Bibimbap House. Note the pottery vats in the garden; those are for “jang”–fermented foods, like gochujang and soy sauce.

So, I perused the reviews of various hanok in Jeonju, and I noticed that many of them referred to all the lovely apricot trees in town.  Several different people gushed about it; some even referring to a specific hanok in which they had stayed having a “big apricot tree” right there in the courtyard.  I thought “okay, have to make a note to see what kind of apricot stuff they have there that I can try,” assuming the locals would have all manner of jams and pastries and candies, etc., if they had so many apricots around.

Persimmon Tree

Persimmon Tree

When I got there, I kept my eyes peeled for these supposedly ubiquitous apricot trees, but there aren’t any.  There are, however, scads of persimmon trees.  Everywhere, branches loaded and heavy with the voluptuous, orange fruit.  In October, persimmons were starting to drop on the ground and sidewalks all over, like sweet, pulpy, orange bombs.

Another Persimmon Tree

Another Persimmon Tree

There’s nothing mutually exclusive about persimmons and apricots–we had both types of trees in our field when I was a kid–so it didn’t hit me until I had explored the whole area for a couple of days without seeing a single apricot tree, that I realized those TripAdvisor reviewers didn’t know a persimmon when they saw one!  Oh, no no no no no….those are not apricots.  Not even close.  The only similarity is that they both grow on trees, and they’re both some shade of orange, although not the same shade, at all.

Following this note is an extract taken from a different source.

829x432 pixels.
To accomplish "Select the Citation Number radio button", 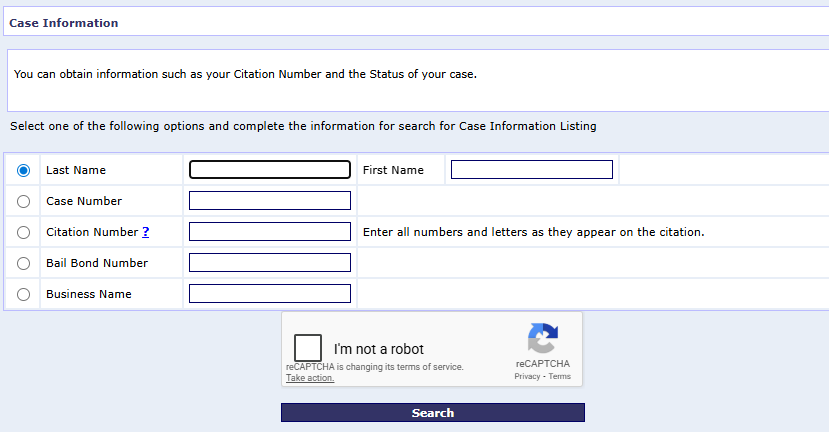I will coord(24,232).
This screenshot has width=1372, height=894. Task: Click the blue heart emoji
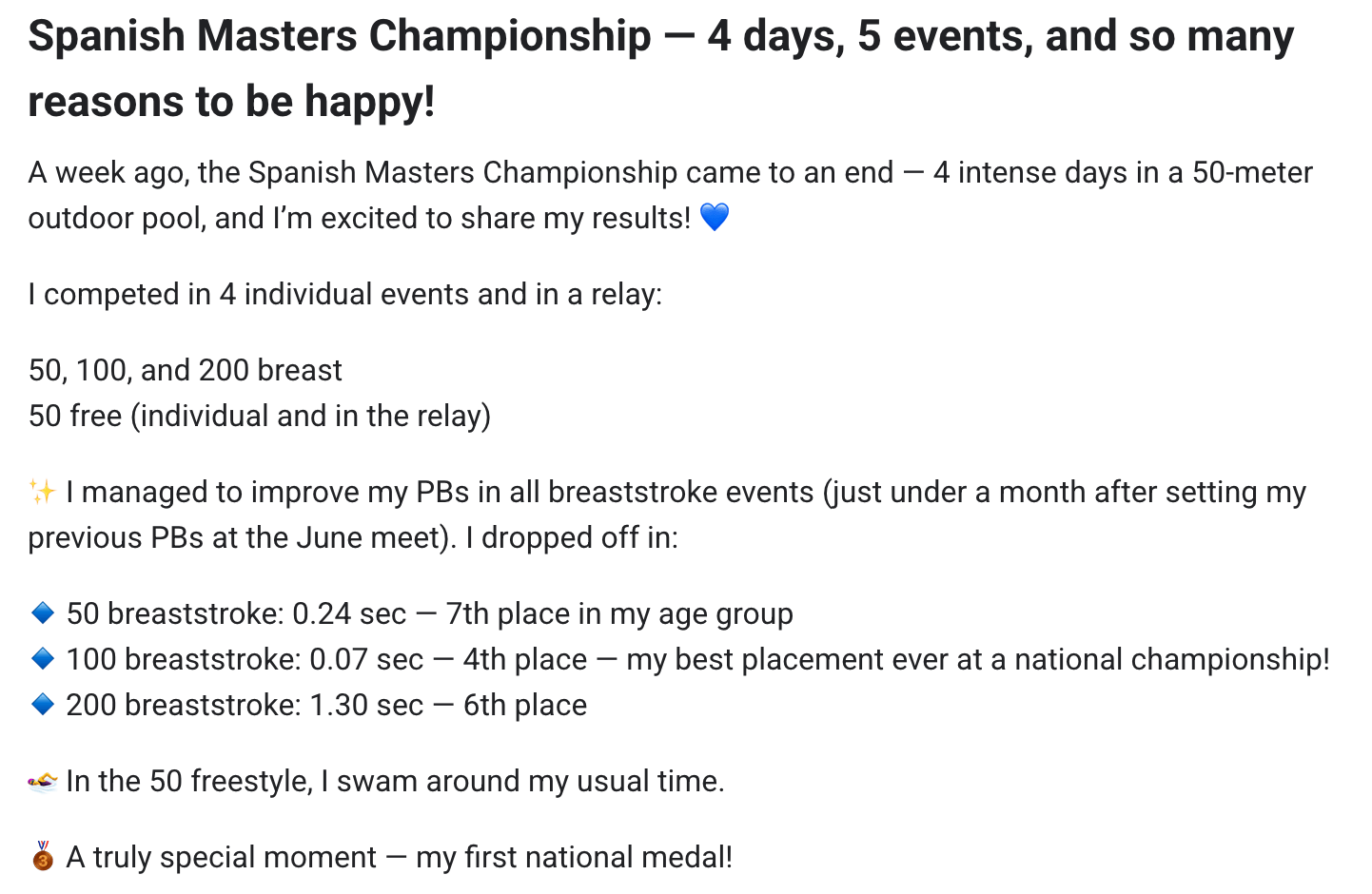[x=715, y=218]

Persimmons are very popular in Korea.  They eat them fresh, like any fruit.  I’m not crazy about the texture, but there’s no denying the sweet flavor.  It’s like candy.  Also, when the fruit is at its peak of ripeness, they freeze them, and then cut up the frozen persimmon flesh into cubes, and eat it like ice cream.  You don’t have to add a thing (although, I personally feel that most things benefit from a dab of cream, and I bet this would, too).  The freezing does away with the weird texture, and makes for a unique, delicious and healthy dessert!